Calculatrice et billets en euros illustrant l'effort d'économies budgétaires demandé par Bercy

Finances publiques : Bercy cherche 3 milliards d’euros d’économies d’ici septembre

Le gouvernement devra trouver 3 milliards d’euros d’économies supplémentaires d’ici septembre pour l’État et la Sécurité sociale, a annoncé le ministre des Comptes publics David Amiel à l’issue du comité d’alerte des finances publiques réuni à Bercy le 7 juillet.

Cette somme s’ajoute aux 6 milliards d’euros de coupes déjà présentés en avril, et intervient alors que l’objectif de ramener le déficit public à 5 % du produit intérieur brut cette année est désormais jugé difficile à tenir. La contrainte pèse directement sur la préparation du budget 2027, qui doit démarrer dans les prochaines semaines.

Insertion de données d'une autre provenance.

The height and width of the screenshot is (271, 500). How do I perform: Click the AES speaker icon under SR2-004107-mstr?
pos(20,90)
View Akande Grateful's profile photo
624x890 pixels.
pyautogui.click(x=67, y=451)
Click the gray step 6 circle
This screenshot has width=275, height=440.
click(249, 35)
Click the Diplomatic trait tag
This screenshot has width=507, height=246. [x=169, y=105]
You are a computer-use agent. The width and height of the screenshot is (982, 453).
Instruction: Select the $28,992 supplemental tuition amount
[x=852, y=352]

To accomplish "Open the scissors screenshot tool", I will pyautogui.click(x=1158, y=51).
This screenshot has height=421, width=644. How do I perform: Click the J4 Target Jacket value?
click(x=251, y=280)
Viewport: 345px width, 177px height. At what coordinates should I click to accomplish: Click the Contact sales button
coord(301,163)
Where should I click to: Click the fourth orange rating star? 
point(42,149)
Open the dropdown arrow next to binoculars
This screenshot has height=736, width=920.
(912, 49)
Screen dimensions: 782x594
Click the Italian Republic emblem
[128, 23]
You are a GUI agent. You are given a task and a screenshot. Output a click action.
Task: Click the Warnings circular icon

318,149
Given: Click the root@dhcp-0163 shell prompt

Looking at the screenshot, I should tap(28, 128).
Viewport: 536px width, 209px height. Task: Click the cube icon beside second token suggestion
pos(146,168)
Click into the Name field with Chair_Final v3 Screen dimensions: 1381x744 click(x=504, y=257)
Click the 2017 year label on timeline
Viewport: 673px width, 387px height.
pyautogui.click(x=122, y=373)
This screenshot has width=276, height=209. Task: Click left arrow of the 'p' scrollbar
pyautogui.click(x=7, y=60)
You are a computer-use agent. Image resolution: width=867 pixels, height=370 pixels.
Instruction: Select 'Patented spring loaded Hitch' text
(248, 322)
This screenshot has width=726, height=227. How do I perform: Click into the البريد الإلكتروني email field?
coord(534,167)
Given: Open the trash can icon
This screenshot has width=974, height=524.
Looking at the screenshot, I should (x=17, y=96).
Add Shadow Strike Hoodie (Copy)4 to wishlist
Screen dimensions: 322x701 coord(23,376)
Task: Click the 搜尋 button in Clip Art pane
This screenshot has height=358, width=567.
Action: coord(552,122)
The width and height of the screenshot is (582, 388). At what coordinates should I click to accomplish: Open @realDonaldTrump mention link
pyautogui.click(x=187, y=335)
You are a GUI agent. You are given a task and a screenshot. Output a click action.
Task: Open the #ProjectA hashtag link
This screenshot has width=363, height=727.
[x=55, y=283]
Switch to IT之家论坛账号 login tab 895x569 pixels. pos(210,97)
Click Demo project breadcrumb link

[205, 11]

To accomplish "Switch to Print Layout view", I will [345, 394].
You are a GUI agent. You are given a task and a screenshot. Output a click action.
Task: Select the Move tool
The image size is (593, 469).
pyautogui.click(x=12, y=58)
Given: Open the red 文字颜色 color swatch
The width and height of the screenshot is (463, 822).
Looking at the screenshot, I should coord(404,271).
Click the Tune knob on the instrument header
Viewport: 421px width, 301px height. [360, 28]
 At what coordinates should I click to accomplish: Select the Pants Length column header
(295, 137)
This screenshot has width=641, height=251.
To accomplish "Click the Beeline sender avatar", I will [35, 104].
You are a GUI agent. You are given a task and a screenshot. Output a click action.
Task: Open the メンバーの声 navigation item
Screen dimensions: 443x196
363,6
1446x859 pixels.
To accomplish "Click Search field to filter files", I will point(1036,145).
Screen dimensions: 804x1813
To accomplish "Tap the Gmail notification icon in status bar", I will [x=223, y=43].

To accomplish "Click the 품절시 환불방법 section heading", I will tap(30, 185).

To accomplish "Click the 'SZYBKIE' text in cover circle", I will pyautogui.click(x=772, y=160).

D’où viennent ces 3 milliards manquants

Le comité d’alerte a identifié de nouveaux risques de dérapage des dépenses. Environ 2 milliards d’euros concernent l’État, principalement liés à la prolongation des mesures de soutien déployées depuis avril face au conflit au Moyen-Orient et à la hausse des prix des carburants. Le coût cumulé de ces dispositifs atteint pour l’heure 1,4 milliard d’euros, selon les chiffres présentés à Bercy.

Le milliard restant porte sur la Sécurité sociale, où certaines lignes de dépenses, notamment de santé, affichent des tensions. À ce stade, le gouvernement chiffre donc l’effort total à combler à près de 3 milliards d’euros d’ici la rentrée.

Le principe de compensation réaffirmé

David Amiel a répété la règle qu’il défend depuis sa prise de fonctions. « Toute dépense nouvelle de l’État et de la sécurité sociale doit être compensée », a déclaré le ministre. Autrement dit, chaque euro dépensé en plus doit être financé par une économie équivalente ailleurs, sans creuser davantage le déficit.

Ce cadrage vise à contenir la trajectoire des comptes publics à un moment où la croissance déçoit. Le gouvernement a abaissé sa prévision pour 2026 à 0,7 % du PIB, contre 0,9 % anticipé en avril, après un premier trimestre en recul de 0,1 %.

Un objectif de déficit sous pression

La cible de 5 % de déficit fixée pour 2026 apparaît désormais fragilisée. Pour mémoire, le déficit public s’est établi bien au-dessus de la limite de 3 % du PIB inscrite dans les règles européennes ces dernières années, ce qui place la France sous surveillance renforcée de Bruxelles et alourdit la charge de la dette.

Les 3 milliards recherchés restent modestes rapportés à un budget de l’État qui se compte en centaines de milliards d’euros. Mais ils s’ajoutent à un empilement d’efforts déjà annoncés, dans un contexte où chaque nouvelle dépense doit être gagée.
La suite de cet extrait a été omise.